Moments later another nurse handed us one parent-sized hospital gown, so we assumed that only one of us could accompany Ben to the operating room. We asked Ben whom he wanted with him as he fell asleep and whom he wanted with him when he woke up. As usual, he said he didn't care and asked us to decide. Then I noticed a mom and a dad in hospital gowns exiting the operating room. I summoned the nurse and asked if only one parent was allowed to accompany Ben.
"Oh, no," she said. "Both parents are allowed into the operating room."
"Then we will need another gown," I told her. "We are both his parents."
"Absolutely! So sorry."
I can go on and on about how many more times that day we had to "come out" as a family. I can also tell you the palpable guilt I felt as my son had to witness our inequality over and over again. But there was one last straw. The following morning the hospital phoned to see how Ben was doing. Ben answered the phone, because I was out getting him some soup, and the person asked, "Can I speak to your mother or father?" And now it was his turn.
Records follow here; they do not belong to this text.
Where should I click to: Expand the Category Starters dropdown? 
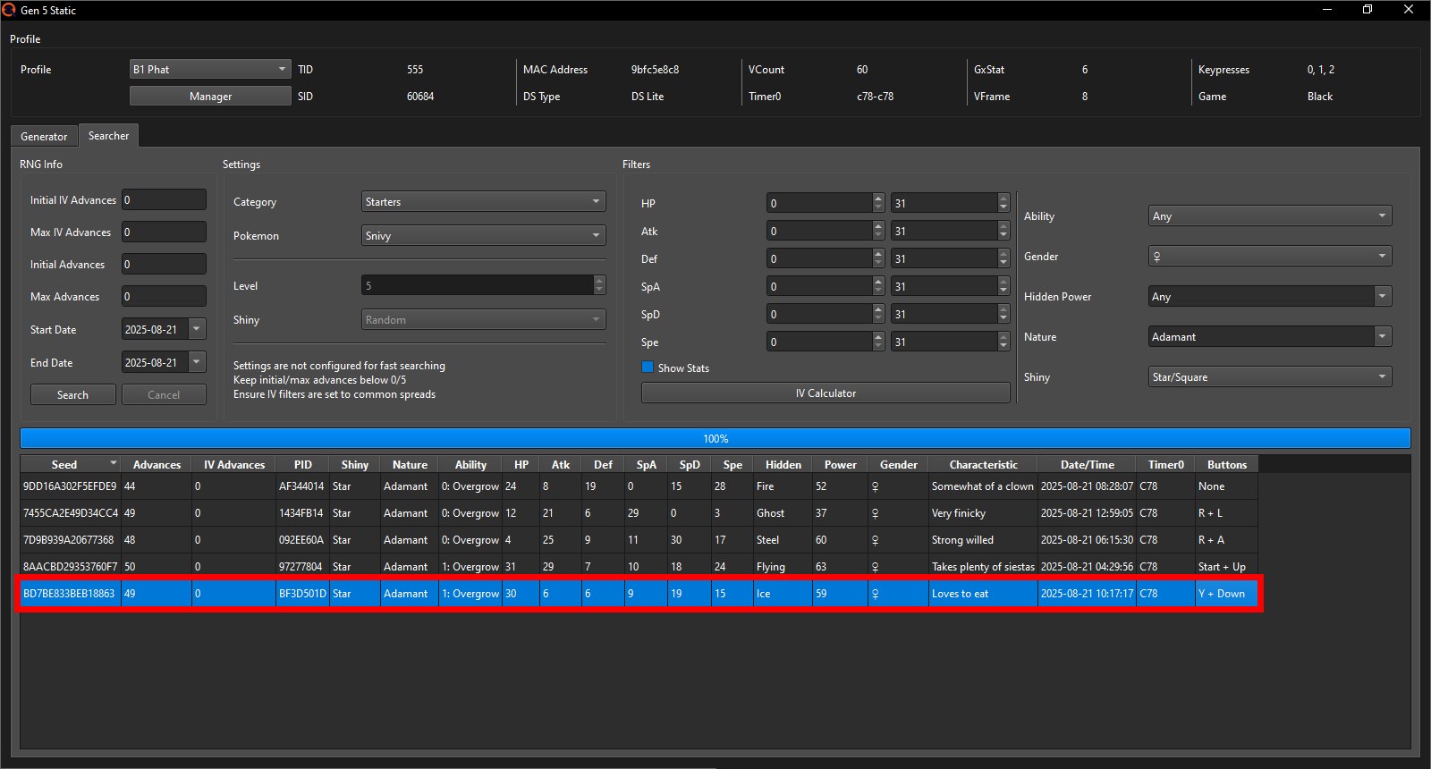483,202
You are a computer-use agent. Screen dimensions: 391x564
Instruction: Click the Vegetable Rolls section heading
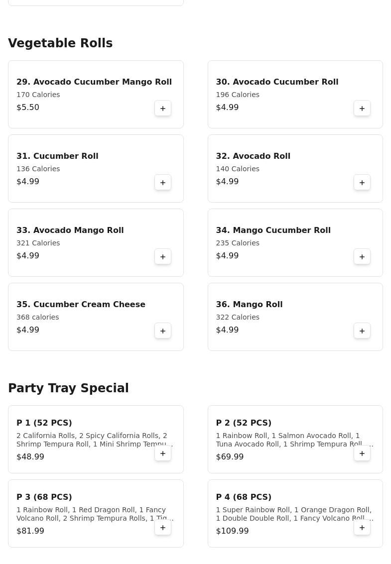60,43
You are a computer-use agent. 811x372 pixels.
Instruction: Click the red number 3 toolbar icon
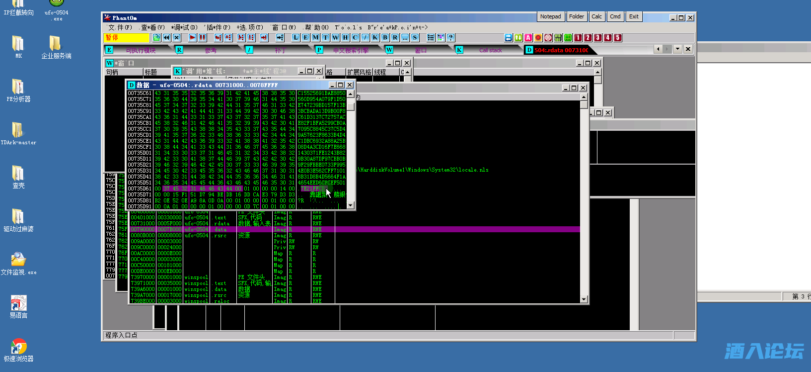[x=597, y=38]
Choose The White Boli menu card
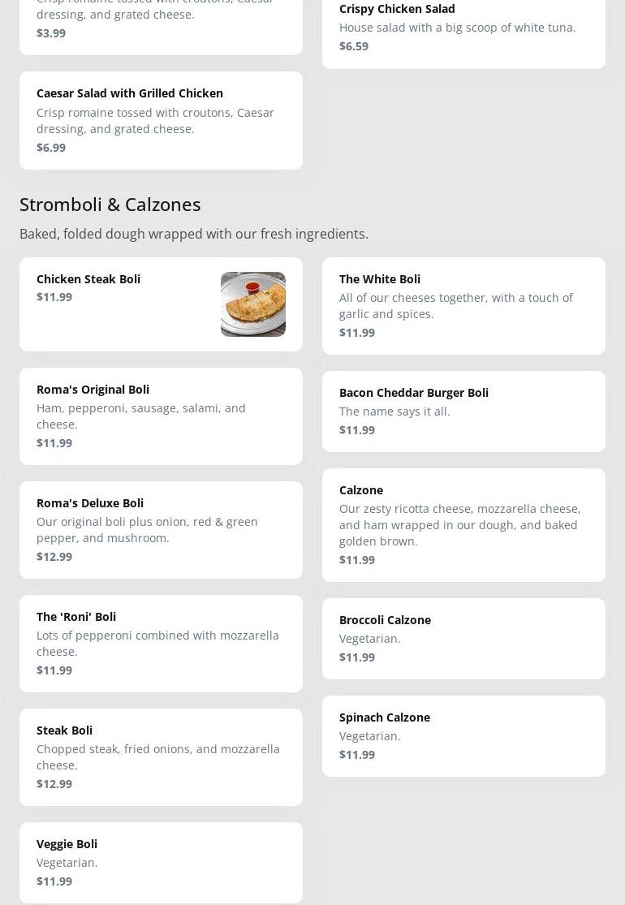Viewport: 625px width, 905px height. pos(463,306)
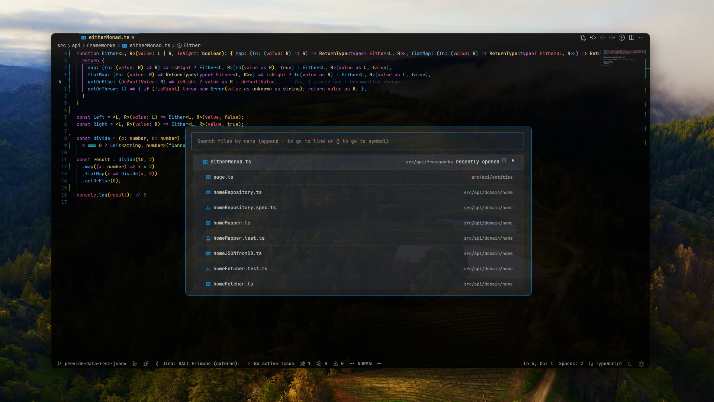Viewport: 714px width, 402px height.
Task: Open editor More Actions ellipsis menu
Action: pyautogui.click(x=641, y=38)
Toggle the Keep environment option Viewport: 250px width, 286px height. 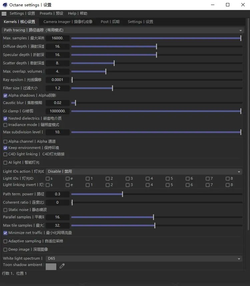(5, 148)
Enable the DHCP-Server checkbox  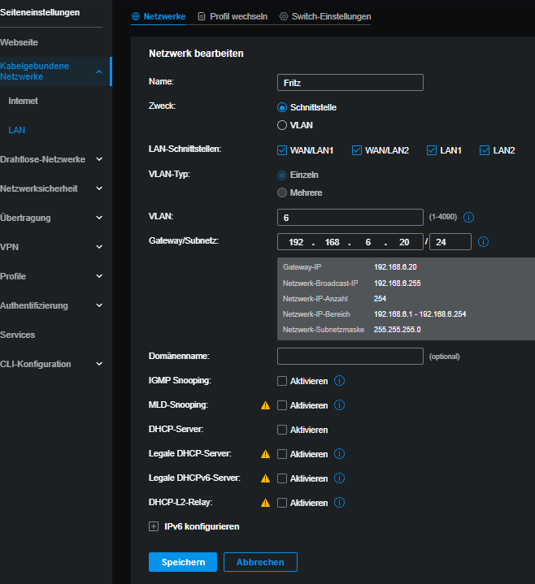pos(282,430)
His turn to come out. His turn to explain his family. I was incensed and simultaneously disheartened. I needed to scream from the mountaintop, so I tweeted. Some hours later I got a tweet from Dr. Robert Kelly, New York-Presbyterian's president, asking me to email him. I sent him an email with my phone number, and shockingly enough he called me soon thereafter. He expressed how mortified he was and mentioned that he brought it up in the executive staff meeting that morning. He also assured me that changes were going to be made immediately, and that it was going to take some time, but that he was going to get this done. I thanked him and reminded him that this issue doesn't just affect LGBT families but families that lost a parent on 9/11 or in Afghanistan or Iraq or in any other awful way. It affects all those families that don't fit the mold, and there are a lot of us. And even though President Obama's recent inaugural address demonstrates that minds are changing, they can't change quickly enough for this lesbian mom with a sick kid.
Before I hung up with Dr. Kelly, I suggested that his employees take just a few seconds to look at the paper that I crossed out with my large black sharpie so that they would know exactly who they will be talking. It might just be the son of a frustrated and angry lesbian mom. Ben or any other child should not be burdened with explaining that their families are just as valid as everyone else's.